Teresa y Ramiro se miraron.
—¿Por qué se envió a la Unión Soviética?
—Resulta inexplicable por muchas razones que tuvieran o creyeran tener los responsables republicanos. Puede entenderse que se trasladara de Madrid porque en esas fechas la capital parecía que iba a caer en manos de Franco, y si eso ocurría el general sublevado tendría las finanzas necesarias para ganar la guerra. El mismo Gobierno en pleno se trasladó a Valencia. Pero Cartagena era un lugar muy seguro, dentro de la zona republicana más segura de entonces, y allí había diversos cuarteles. Era también importante base naval con astillero y disponía de la mayor parte de la Flota. Muy cerca estaba San Javier con su base aeronaval. No había un sitio que ofreciera más seguridad en toda España. Y además, la guerra acababa de empezar prácticamente y la República controlaba la mayor parte del país y todas las provincias industrializadas. Por todo ello, salvo los actores principales, pocos entendieron la prisa por sacar ese tesoro del país y enviarlo a uno cuyas garantías democráticas, y por tanto sus compromisos legales, eran inciertas.
—¿Cuándo ocurrió?
—En octubre, menos de un mes de su llegada a Cartagena.
—¿Qué pasó con ese oro?
—Nunca se devolvió nada. Los rusos dijeron que se gastó en el material de guerra que enviaron, sin aportar datos. No lo cree nadie. Con el tiempo saldrán papeles justificativos que carecerán de credibilidad. En realidad fue un expolio. Así lo entendieron muchos funcionarios del Banco de España cuando vieron sacar esos diez mil cajones y dejar totalmente vacías las grandes cajas fuertes. Estaban desmoralizados, no se creían lo que estaba pasando e intuían que ese tesoro nunca retornaría. Por eso el cajero principal, cuyo nombre y firma estaban en los billetes circulantes, se suicidó en un arrebato de impotencia y responsabilidad extrema.

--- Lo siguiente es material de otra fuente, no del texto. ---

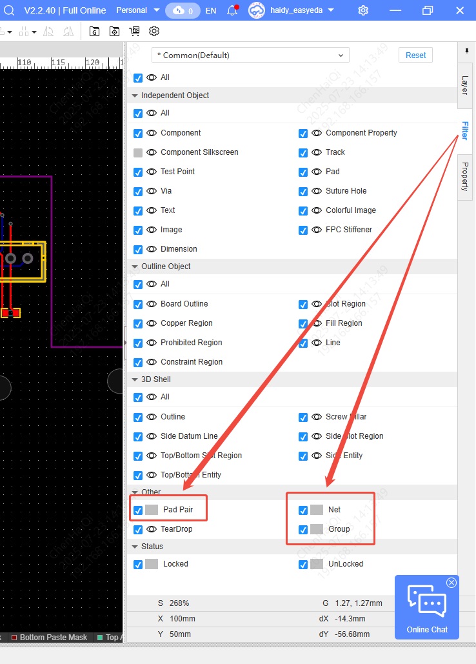This screenshot has width=476, height=664.
Task: Open the notification bell
Action: tap(232, 10)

Estuvieron mirándose, tratando de entender la magnitud de esos hechos.
—¿Crees que ésa fue la causa de que la Unión Soviética nos tratara tan magníficamente?
Carlos vio un débil brillo de desconcierto en los serenos ojos de Ramiro.
—Aunque hasta hoy ignoraba la forma de vida tan envidiable que tuvisteis, no creo que tenga nada que ver una cosa con la otra. Stalin hizo cosas tan contradictorias que no obedecían a ningún razonamiento lógico. No le veo usando ese oro para vuestro mantenimiento.
—Es lo que creo. Stalin tendría su fórmula de financiación, ya que el Padrecito controlaba el país con mano de hierro, incluidas las finanzas. No necesitaba el oro español para eso. En cualquier caso, el afecto recibido por las autoridades eran genuinos. Y no hablemos del pueblo, la gente normal. Todo el mundo nos acogió de tal manera que es imposible que lo hicieran por razones mercantiles. Seguramente, como nosotros, nadie del pueblo ruso sabía de ese oro.
—Bueno, eso no lo vamos a resolver nosotros. Así que os invito a comer. Por aquí hay buenos restaurantes.
Salieron y Teresa se admiró de los azulejos que lucían las fachadas de Villa-Rosa.
—Es un tablao flamenco nocturno. Aquí vienen artistas de la copla y el cante jondo, y es lugar de reunión de toreros famosos, ganaderos, artistas de teatro y de cine, poetas y escritores. Lástima que con el niño no podamos ir, y no creo que lo que ponen en el Teatro Español le encante —dijo, señalando los carteles—. Creo que os gustará más una película americana de un cine de la Gran Vía.
—Bien —se alegró Teresa—. Me maravilla oír cómo los actores hablan en español.
Más tarde, al entrar en el Capitol para ver Trapecio, con Burt Lancaster y Gina Lollobrigida, Ramiro y Teresa se sintieron cohibidos. Nunca habían visto un cine tan lujoso en Moscú.